Baxter, along with other Emergency Management personnel and dispatch, were back at the fire house down the street from the high school communicating back and forth.
"Overall I think it went real well," Baxter said. "We did have a few issues, nothing major. They're issues we deal with everyday. Communications is a big problem in the county. Radio communication played a significant role in this."
After the simulation was over, everyone reconvened at the fire house to discuss what happened.
Those working dispatch said they had issues disseminating information coming in over the radios and who was responding to the scene. Everyone had issues with cell phone and radio connections.
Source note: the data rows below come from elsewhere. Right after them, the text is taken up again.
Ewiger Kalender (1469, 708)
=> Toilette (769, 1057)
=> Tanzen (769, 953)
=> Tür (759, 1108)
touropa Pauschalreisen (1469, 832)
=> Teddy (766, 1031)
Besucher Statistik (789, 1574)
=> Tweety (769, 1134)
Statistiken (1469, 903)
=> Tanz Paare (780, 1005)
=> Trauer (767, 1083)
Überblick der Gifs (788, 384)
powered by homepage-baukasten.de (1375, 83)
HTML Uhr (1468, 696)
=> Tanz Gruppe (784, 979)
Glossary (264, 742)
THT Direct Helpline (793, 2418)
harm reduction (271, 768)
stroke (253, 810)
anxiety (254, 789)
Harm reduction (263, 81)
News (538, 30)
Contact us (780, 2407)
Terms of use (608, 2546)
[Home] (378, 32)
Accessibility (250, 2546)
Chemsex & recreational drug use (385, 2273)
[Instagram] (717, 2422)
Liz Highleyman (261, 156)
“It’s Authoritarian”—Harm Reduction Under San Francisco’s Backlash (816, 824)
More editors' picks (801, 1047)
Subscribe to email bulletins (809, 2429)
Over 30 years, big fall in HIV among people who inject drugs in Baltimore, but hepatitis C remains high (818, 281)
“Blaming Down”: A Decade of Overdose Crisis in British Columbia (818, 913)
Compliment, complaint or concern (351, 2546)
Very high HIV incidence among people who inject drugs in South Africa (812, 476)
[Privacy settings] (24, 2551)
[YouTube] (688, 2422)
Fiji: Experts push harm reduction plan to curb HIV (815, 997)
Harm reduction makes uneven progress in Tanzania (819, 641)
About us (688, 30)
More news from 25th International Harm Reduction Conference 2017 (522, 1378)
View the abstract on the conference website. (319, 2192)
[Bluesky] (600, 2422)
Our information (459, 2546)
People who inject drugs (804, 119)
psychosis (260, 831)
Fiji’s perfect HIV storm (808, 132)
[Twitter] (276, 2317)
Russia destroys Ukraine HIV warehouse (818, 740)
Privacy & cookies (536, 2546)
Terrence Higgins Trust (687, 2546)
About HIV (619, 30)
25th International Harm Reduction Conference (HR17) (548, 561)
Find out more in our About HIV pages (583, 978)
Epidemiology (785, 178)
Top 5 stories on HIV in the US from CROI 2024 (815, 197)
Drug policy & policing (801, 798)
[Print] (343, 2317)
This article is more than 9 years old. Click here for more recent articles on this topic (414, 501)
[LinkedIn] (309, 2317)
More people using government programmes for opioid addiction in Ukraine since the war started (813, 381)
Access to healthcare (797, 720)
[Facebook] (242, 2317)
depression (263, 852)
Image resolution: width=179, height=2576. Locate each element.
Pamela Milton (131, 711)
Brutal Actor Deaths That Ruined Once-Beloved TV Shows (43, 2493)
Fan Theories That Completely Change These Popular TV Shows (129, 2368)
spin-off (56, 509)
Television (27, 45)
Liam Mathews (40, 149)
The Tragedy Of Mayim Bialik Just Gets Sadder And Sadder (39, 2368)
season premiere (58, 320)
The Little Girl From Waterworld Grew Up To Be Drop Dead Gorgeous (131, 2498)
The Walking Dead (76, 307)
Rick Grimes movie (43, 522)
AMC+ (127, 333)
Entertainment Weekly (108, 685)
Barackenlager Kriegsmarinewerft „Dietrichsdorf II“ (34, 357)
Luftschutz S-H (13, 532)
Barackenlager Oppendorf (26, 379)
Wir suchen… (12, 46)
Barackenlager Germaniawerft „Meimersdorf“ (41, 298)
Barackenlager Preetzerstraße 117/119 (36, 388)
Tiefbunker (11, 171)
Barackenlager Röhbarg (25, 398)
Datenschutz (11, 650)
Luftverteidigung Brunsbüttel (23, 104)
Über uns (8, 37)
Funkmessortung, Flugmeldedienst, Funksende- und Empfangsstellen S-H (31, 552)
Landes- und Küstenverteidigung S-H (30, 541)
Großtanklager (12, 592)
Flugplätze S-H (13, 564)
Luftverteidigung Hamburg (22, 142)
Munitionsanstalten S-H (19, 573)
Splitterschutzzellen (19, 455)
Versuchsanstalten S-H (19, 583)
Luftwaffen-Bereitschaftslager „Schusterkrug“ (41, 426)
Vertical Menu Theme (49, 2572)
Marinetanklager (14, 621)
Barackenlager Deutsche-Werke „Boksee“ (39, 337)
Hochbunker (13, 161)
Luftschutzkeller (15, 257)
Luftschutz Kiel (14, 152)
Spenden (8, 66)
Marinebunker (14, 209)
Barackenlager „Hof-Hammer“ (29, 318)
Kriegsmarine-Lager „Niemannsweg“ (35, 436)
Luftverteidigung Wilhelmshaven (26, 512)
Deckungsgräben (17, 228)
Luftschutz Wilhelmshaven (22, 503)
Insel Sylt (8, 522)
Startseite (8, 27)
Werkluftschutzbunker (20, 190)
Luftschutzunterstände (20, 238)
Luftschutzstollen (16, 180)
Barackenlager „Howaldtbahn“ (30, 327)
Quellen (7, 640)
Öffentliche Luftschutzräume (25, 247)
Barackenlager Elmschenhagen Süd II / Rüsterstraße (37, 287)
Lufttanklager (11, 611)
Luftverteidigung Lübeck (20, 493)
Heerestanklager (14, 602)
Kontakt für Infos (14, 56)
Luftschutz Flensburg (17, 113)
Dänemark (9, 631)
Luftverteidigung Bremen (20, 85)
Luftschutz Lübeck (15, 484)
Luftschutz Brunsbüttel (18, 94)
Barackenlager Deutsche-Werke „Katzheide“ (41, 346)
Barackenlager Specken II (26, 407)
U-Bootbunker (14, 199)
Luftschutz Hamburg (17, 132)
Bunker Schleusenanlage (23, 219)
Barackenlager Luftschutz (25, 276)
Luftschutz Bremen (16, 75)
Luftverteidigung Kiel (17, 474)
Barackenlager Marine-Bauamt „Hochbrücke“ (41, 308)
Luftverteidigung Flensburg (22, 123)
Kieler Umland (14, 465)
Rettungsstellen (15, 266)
"For our resources available we did really well. For an incident of this nature we rely on outside agencies to come help," Baxter said.
He said the kids were great and thought they got an accurate feeling of what would really occur.
"It was a good thing to do," Bahn said. "When we do the drills at school not everyone tends to take it as serious as you should, but I think it's an eye-opener. People will take it more seriously if you show them what it's about."
Bahn said it would make him feel safer.
Jefferson County Sheriff's Deputies, Potawatomi Tribal Indian Nation Police, Kansas Highway Patrol, Jefferson County EMS, Jefferson County Emergency Management, Jefferson County 911 Communications, Meriden Police Department, Rock Creek Fire Department, Osawkie Fire Department and Kaw Fire Department all assisted in Friday's drill.
Baxter said they will all assess its strengths and weaknesses and what needs to be done for next time.
More drills took place throughout the afternoon. Emergency Management will begin to plan another drill at another school in six months.